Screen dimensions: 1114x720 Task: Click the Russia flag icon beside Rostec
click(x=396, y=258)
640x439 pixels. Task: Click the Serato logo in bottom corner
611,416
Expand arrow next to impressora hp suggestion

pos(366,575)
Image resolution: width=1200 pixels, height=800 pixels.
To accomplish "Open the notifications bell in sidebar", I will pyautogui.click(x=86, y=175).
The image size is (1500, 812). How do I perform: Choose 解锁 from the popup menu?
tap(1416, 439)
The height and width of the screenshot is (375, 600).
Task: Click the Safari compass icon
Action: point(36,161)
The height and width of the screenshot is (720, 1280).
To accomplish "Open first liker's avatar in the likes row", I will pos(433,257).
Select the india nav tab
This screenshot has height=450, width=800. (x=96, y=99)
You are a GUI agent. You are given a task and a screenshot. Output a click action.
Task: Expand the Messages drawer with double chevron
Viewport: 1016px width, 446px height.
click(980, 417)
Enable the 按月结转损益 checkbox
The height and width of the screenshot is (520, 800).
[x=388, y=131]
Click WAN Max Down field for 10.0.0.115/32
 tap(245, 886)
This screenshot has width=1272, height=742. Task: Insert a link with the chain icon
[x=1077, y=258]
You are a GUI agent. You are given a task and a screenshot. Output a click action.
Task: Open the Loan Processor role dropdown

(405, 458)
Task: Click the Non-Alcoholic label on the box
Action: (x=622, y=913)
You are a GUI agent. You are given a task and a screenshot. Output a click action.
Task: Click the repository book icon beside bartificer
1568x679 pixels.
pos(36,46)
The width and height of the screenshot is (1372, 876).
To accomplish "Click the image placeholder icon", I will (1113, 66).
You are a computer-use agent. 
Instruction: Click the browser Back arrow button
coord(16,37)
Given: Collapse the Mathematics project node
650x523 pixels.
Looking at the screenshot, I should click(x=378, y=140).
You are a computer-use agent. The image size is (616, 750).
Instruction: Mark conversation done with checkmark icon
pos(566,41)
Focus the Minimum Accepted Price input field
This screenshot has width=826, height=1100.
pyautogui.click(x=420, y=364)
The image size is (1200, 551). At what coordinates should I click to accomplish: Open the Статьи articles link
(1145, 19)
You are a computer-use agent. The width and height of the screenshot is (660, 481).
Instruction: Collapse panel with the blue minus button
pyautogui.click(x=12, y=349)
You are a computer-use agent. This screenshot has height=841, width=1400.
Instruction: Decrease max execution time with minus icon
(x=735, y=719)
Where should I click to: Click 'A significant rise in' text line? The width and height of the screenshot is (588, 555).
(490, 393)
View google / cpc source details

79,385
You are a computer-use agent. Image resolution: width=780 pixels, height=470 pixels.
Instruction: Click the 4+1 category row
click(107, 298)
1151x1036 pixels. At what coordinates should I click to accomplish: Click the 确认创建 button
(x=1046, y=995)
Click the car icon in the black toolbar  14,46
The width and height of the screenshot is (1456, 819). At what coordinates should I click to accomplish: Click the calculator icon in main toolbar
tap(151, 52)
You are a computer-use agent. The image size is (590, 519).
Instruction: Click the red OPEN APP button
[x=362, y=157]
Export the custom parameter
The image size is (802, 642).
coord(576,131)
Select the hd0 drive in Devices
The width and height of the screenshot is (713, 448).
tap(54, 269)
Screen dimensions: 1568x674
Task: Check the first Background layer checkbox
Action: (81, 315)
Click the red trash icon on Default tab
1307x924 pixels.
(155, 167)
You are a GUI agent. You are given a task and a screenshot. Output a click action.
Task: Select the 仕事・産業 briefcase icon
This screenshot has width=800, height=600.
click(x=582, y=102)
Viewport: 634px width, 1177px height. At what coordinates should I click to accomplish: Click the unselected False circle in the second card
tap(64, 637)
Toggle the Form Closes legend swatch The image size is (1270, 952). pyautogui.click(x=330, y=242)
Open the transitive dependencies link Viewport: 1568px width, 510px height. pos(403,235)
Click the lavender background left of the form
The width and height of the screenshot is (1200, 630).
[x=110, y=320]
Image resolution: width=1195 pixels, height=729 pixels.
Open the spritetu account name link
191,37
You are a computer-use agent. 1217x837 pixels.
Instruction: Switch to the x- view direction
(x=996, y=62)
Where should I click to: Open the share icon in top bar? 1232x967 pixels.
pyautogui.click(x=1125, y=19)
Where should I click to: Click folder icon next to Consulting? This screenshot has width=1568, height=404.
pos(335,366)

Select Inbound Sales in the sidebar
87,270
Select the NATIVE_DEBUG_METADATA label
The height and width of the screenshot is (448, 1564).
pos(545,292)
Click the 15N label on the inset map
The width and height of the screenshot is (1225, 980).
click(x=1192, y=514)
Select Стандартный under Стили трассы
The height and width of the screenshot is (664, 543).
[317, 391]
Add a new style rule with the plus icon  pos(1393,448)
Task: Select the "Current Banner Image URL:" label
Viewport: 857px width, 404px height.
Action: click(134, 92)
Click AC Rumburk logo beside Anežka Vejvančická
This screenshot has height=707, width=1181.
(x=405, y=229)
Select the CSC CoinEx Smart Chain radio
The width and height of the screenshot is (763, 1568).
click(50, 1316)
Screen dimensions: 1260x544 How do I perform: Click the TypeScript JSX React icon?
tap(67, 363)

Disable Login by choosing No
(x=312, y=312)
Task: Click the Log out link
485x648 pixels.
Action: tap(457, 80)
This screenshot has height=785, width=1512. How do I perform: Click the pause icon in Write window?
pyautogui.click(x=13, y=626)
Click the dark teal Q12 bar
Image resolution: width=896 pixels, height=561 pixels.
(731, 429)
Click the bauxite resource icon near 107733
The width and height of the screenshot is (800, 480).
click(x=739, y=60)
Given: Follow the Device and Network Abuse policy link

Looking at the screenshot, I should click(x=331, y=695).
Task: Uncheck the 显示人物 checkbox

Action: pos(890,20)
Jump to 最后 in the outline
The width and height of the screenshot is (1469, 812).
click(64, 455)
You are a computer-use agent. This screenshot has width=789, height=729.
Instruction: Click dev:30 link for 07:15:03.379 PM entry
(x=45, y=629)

::::

§ **What you will do**
Beginning at the line above with "Given: Collapse the Mathematics project node" and finishing at the line with "has height=841, width=1400.", return each line exactly and return nothing else.

§ **Solved problem**
Given: Collapse the Mathematics project node
650x523 pixels.
Looking at the screenshot, I should click(x=378, y=140).
You are a computer-use agent. The image size is (616, 750).
Instruction: Mark conversation done with checkmark icon
pos(566,41)
Focus the Minimum Accepted Price input field
This screenshot has width=826, height=1100.
pyautogui.click(x=420, y=364)
The image size is (1200, 551). At what coordinates should I click to accomplish: Open the Статьи articles link
(1145, 19)
You are a computer-use agent. The width and height of the screenshot is (660, 481).
Instruction: Collapse panel with the blue minus button
pyautogui.click(x=12, y=349)
You are a computer-use agent. This screenshot has height=841, width=1400.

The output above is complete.